- _RECORDS FOR THIS TASK_:
═══

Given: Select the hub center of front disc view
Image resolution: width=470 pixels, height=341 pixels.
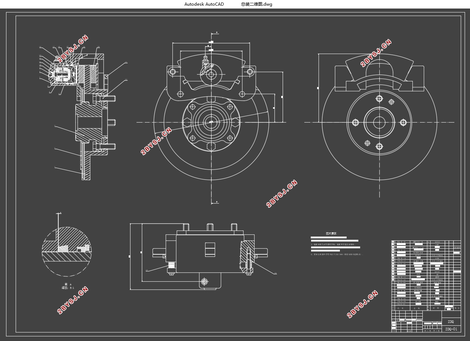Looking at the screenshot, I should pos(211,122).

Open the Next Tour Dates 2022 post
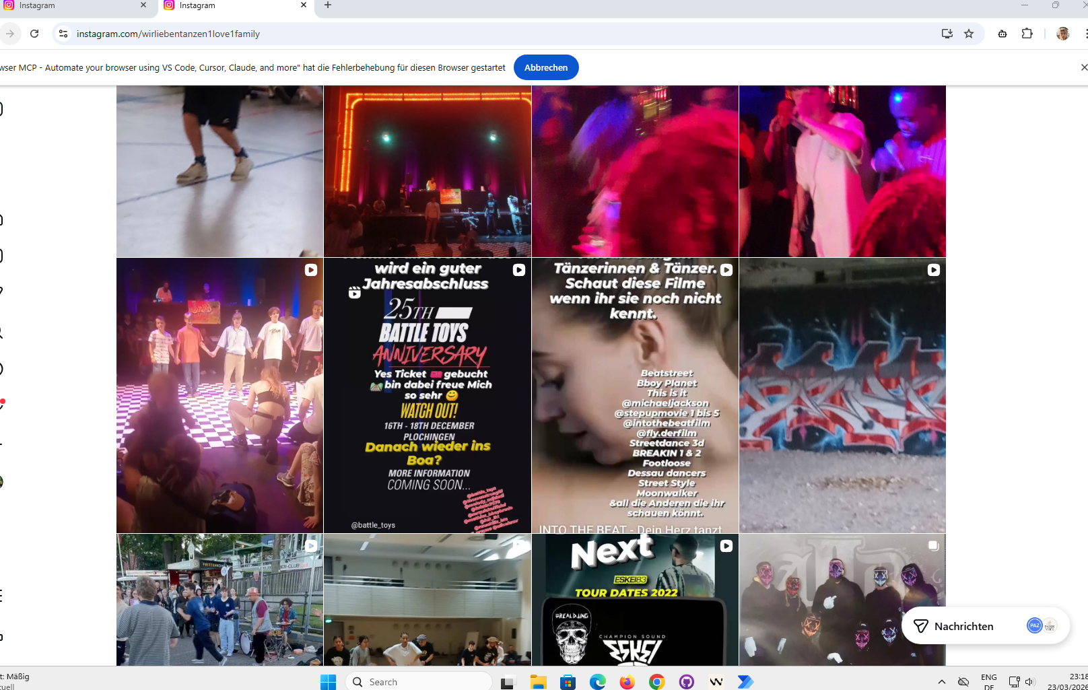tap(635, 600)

═══

- _WHAT YOU HAVE TO DO_:
Take the listing above and restate it word for word, without its pictures.

- _REPLY_:
Given: Select the hub center of front disc view
Image resolution: width=470 pixels, height=341 pixels.
Looking at the screenshot, I should pos(211,122).

Open the Next Tour Dates 2022 post
tap(635, 600)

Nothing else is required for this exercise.